## [WHAT THE TASK REQUIRES]
Could you copy out, word for word, the records from their very start through the line containing "Play the video", with both of those lines included?
⁂
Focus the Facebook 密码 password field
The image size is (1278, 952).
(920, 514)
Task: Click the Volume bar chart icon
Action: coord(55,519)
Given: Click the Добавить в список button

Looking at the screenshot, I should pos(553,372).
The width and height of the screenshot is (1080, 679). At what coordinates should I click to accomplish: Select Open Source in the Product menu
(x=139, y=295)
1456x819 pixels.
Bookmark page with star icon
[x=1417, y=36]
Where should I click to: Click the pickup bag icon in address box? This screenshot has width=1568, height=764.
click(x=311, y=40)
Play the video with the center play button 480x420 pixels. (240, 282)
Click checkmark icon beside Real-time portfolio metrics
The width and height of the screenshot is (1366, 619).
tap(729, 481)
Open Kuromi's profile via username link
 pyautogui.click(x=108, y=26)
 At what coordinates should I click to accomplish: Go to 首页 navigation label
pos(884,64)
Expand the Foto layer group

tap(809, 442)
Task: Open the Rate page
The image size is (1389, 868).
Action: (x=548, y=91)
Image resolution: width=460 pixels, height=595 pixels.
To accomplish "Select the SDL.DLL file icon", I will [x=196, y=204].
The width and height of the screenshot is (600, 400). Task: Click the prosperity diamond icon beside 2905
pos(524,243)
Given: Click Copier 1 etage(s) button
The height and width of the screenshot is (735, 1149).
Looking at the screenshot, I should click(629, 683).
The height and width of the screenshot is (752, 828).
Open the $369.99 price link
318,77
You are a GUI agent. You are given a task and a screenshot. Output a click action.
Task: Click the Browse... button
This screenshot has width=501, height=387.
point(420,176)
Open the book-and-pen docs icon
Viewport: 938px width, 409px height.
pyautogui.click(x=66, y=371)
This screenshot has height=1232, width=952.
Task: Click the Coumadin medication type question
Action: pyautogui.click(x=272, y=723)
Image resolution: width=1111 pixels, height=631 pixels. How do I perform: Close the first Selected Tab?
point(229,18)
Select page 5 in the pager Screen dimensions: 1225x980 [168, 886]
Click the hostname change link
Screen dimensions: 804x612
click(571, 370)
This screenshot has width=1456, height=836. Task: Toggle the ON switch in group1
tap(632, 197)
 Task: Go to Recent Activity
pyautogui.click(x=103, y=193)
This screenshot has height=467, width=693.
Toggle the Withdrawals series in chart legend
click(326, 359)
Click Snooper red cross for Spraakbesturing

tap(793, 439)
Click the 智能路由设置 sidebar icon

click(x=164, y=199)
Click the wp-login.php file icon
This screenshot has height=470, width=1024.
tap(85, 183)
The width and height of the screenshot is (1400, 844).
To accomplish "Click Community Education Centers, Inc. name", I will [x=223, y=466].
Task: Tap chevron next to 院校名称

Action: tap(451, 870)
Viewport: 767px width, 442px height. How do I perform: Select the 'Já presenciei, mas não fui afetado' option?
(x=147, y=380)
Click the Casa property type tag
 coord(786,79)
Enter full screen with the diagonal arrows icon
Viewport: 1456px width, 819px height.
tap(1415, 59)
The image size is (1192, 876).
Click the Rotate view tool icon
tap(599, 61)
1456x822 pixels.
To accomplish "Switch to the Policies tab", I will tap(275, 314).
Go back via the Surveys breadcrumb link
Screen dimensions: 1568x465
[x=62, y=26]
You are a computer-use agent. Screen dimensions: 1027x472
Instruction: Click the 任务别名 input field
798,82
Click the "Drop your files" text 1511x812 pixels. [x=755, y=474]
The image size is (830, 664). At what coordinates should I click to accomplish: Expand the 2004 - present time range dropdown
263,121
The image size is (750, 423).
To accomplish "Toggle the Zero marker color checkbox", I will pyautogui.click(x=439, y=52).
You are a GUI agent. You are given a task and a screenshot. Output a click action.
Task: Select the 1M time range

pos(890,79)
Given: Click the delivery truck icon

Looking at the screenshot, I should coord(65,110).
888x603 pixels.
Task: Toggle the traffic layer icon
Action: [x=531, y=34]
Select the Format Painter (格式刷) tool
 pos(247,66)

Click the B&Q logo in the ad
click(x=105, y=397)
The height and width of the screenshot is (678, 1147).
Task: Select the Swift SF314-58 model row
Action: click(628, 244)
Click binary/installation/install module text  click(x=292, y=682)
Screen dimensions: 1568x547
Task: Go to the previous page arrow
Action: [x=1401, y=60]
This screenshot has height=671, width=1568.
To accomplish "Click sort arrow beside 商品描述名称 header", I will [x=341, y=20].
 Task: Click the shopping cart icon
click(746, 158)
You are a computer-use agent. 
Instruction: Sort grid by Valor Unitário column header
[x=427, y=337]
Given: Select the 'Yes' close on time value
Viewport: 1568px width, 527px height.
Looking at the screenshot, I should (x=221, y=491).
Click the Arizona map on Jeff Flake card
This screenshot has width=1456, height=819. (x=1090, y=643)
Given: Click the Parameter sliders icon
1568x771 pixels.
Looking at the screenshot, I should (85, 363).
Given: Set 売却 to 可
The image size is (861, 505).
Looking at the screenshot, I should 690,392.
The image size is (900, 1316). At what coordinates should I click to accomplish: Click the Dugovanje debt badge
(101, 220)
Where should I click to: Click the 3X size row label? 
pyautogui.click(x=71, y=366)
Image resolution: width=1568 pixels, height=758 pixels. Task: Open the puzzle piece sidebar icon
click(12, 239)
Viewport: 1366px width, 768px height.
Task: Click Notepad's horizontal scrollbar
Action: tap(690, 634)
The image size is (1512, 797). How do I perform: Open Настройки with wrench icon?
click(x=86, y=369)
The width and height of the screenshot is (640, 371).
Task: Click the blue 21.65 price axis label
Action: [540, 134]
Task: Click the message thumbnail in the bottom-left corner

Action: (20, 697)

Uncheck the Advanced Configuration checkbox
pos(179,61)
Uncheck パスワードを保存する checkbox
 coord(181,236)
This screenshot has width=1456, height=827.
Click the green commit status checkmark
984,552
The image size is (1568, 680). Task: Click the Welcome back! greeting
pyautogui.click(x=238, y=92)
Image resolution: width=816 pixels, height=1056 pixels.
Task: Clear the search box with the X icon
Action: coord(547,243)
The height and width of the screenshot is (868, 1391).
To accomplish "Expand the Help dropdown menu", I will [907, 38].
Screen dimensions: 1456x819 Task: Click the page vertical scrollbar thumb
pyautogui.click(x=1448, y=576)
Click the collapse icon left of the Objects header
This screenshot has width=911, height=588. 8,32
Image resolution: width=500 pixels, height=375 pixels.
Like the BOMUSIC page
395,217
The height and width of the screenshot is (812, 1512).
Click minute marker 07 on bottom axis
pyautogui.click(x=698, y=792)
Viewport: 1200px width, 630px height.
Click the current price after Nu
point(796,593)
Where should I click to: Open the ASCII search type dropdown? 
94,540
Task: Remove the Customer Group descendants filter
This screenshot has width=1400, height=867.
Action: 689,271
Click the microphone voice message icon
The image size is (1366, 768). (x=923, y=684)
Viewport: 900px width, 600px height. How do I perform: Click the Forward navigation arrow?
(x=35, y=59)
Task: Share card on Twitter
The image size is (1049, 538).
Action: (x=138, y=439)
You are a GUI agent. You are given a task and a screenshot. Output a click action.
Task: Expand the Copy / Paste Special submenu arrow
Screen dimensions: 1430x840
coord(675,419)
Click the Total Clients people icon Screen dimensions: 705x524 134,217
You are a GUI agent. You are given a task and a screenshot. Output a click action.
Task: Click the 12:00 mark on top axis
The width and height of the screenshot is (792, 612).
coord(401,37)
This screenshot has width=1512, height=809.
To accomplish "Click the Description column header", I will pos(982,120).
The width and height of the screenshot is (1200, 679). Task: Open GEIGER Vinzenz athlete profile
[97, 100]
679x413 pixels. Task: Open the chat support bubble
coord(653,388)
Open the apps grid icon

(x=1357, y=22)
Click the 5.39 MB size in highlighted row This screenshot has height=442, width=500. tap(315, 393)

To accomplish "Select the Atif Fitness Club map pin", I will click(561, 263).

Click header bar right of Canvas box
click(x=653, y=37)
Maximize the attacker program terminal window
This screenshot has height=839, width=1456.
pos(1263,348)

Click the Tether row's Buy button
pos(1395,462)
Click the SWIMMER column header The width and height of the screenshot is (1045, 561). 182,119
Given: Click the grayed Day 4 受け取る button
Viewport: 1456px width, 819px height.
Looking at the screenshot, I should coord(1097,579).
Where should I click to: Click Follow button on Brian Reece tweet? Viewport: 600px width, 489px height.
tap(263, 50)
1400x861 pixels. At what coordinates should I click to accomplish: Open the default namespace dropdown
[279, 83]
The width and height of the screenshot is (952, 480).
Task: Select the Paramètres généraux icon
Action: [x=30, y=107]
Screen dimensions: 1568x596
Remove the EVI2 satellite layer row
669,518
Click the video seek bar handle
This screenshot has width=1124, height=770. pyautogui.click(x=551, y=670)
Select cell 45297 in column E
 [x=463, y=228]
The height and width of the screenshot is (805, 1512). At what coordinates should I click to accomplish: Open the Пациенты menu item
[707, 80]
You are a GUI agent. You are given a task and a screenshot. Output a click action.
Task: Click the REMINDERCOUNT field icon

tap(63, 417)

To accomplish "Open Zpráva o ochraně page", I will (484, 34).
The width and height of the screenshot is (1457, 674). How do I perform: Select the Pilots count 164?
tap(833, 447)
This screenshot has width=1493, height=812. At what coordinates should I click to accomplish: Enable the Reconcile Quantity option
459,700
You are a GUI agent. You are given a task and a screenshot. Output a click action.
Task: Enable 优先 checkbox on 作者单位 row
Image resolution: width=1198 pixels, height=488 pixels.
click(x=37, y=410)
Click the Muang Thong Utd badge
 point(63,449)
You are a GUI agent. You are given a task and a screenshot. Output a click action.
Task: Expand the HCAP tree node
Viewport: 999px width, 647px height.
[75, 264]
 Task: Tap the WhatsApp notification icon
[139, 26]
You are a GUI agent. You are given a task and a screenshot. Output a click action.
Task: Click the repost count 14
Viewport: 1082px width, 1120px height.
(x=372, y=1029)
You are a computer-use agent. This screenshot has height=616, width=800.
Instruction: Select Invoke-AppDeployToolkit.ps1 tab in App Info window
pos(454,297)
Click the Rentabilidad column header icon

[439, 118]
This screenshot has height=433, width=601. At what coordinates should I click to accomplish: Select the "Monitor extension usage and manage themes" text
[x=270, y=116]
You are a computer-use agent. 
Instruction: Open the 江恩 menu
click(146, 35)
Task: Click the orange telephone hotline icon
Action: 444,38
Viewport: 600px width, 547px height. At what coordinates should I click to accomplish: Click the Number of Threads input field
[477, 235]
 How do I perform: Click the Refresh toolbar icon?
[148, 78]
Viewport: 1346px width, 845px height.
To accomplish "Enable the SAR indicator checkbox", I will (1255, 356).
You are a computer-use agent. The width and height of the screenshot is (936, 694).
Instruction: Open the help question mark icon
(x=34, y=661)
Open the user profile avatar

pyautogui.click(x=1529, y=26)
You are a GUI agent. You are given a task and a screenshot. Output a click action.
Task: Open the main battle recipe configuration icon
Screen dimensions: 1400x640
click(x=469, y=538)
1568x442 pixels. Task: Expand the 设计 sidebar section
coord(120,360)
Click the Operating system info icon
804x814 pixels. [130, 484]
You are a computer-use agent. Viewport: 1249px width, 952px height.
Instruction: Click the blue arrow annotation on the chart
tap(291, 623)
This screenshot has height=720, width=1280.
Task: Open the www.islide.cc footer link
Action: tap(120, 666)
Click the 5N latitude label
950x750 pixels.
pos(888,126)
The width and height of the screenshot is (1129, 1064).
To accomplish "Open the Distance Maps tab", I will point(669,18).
⁂
## [RESPONSE TO THE EXERCISE]
Focus the Facebook 密码 password field
The image size is (1278, 952).
(920, 514)
Task: Click the Volume bar chart icon
Action: coord(55,519)
Given: Click the Добавить в список button

Looking at the screenshot, I should pos(553,372).
The width and height of the screenshot is (1080, 679). At what coordinates should I click to accomplish: Select Open Source in the Product menu
(x=139, y=295)
1456x819 pixels.
Bookmark page with star icon
[x=1417, y=36]
Where should I click to: Click the pickup bag icon in address box? This screenshot has width=1568, height=764.
click(x=311, y=40)
Play the video with the center play button 480x420 pixels. (240, 282)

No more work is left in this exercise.